Researchers at Bell Labs claim to have breathed new life into digital signal processors (DSPs), which many observers believed would be unable to keep up with the demands of broadband applications.
Lucent's research arm has been working on a new architecture, called Daytona, to integrate multiple DSPs onto a single silicon chip. This allows the chips to process data up to 16 times faster than conventional DSP processors, said researchers.
"In next-generation broadband wired and wireless communication systems, significantly faster processing speeds will be needed for real-time audio, video and data transmission," said Bryan Ackland, head of Bell's DSP and VLSI systems research department. "The Daytona architecture tackles this challenge."
The prototype, which was demonstrated at the International Solid State Circuits Conference in San Francisco this week, can perform at 3.2 billion operations per second.

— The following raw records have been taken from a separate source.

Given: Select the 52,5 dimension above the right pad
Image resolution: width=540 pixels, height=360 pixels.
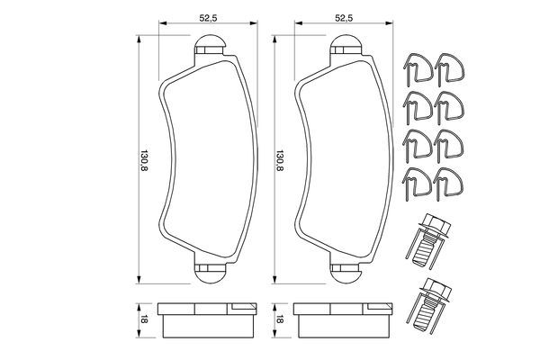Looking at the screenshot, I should pos(342,16).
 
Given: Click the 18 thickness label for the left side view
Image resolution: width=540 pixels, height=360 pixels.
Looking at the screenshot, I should pos(143,318).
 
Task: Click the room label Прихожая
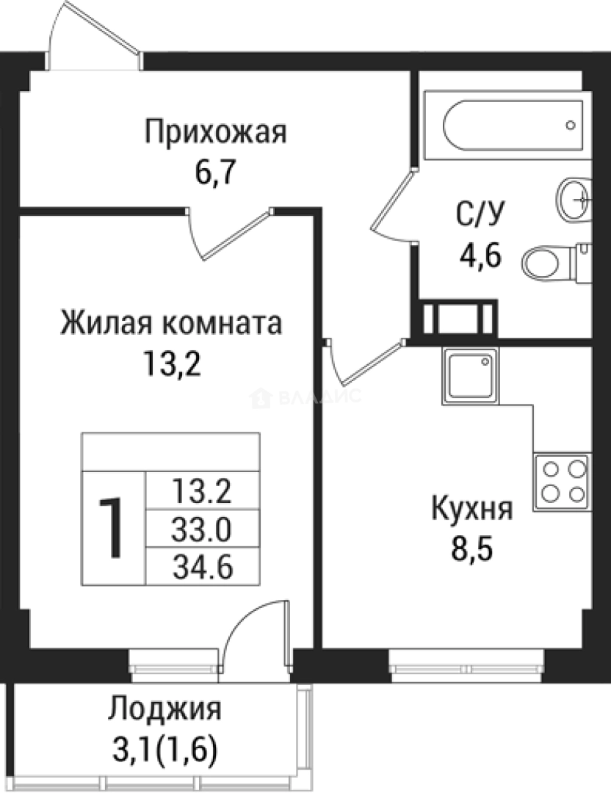point(215,134)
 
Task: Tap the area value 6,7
point(215,175)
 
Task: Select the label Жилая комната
point(171,323)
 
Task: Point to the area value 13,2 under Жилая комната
point(172,363)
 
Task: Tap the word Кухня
point(471,508)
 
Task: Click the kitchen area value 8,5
point(471,548)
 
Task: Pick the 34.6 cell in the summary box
point(202,566)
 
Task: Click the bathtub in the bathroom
point(513,125)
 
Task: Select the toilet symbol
point(557,261)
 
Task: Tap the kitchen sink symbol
point(469,375)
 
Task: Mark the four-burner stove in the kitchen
point(562,480)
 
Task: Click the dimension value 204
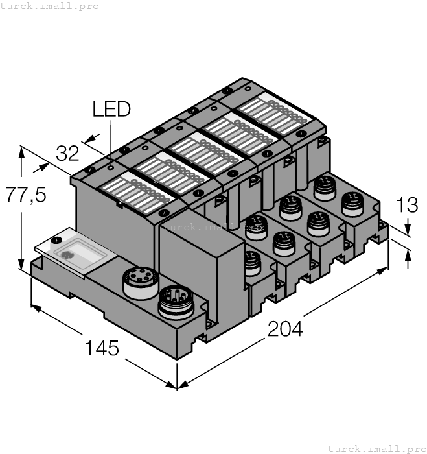285,329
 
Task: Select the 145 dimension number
102,348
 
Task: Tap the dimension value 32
67,154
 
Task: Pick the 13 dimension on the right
406,206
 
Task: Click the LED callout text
111,108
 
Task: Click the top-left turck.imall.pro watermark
50,6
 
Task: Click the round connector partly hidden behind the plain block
252,261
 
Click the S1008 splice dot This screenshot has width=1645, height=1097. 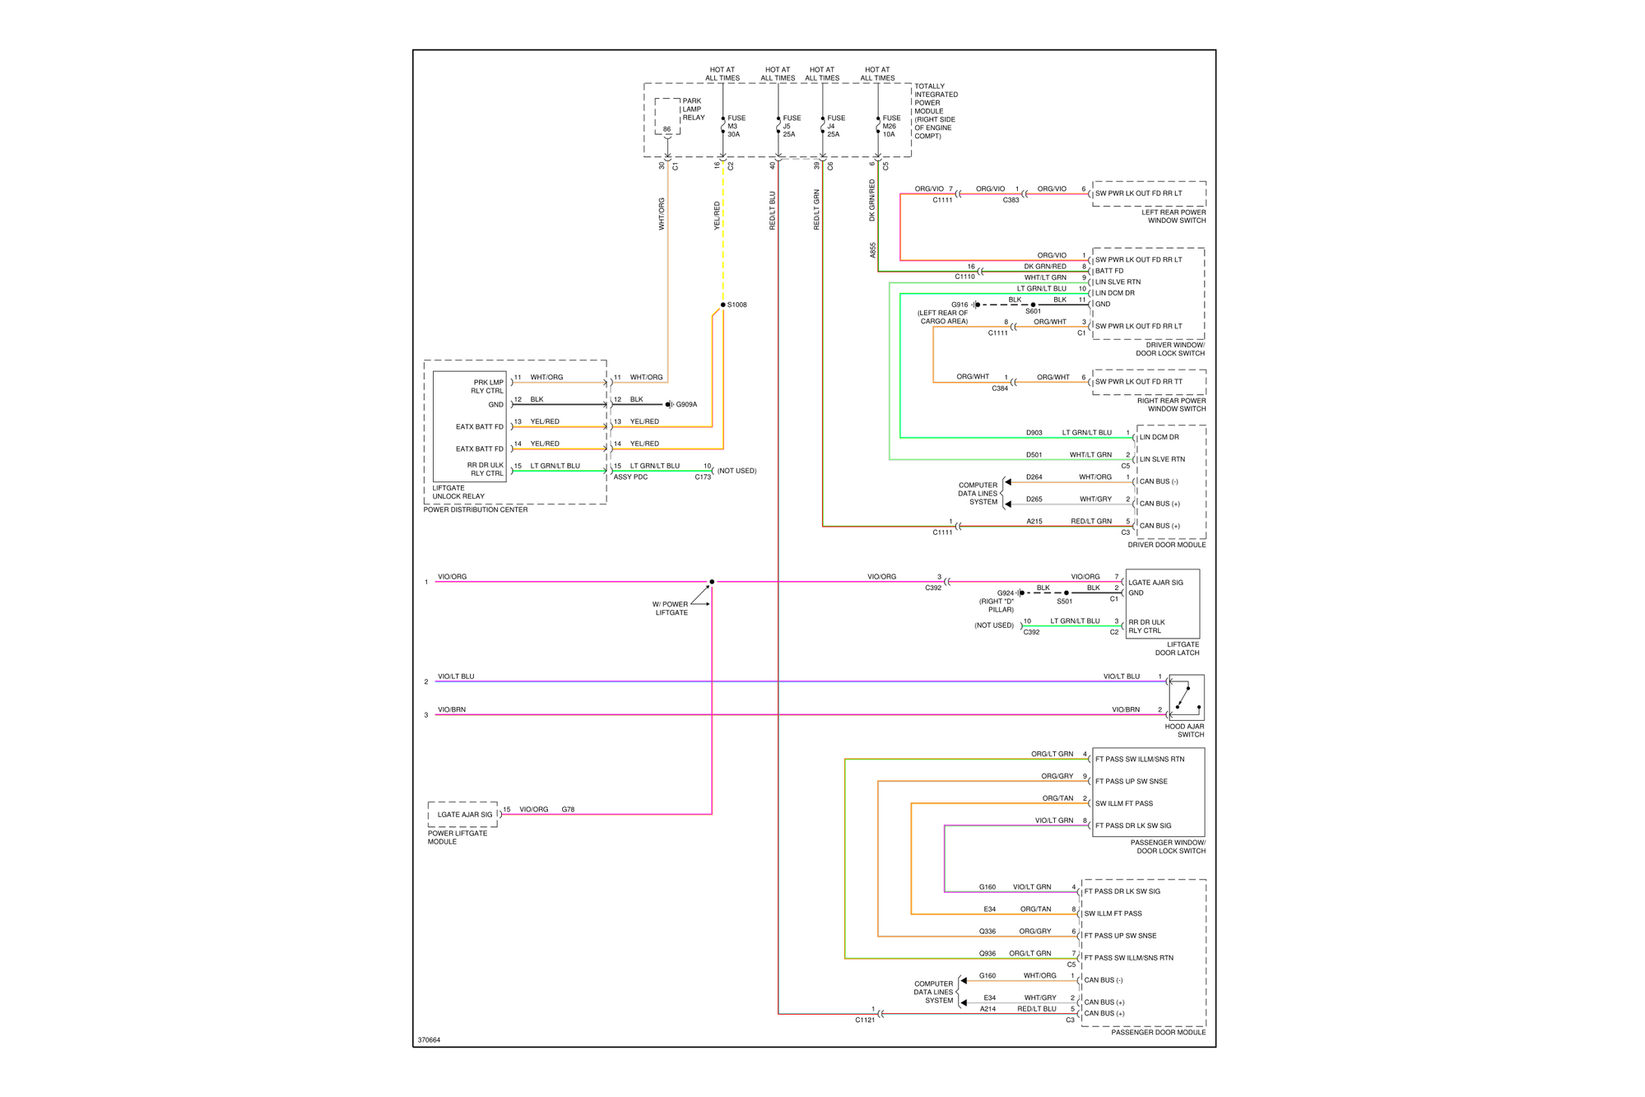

However, a second prototype, which is still under development, can operate at 50 billion operations per second - 16 times faster than today's commercially available offerings. The chip holds 32 DSPs running at 200MHz.
The inventors of the chip said that the key to Daytona is how it stores software.
If a chip has 10 DSPs, the software stores it only once in a single memory module that is shared by all 10 DSPS rather than storing it in 10 different memory modules as is currently the case. The elimination of the other nine memory modules makes room for more DSPs on the chip.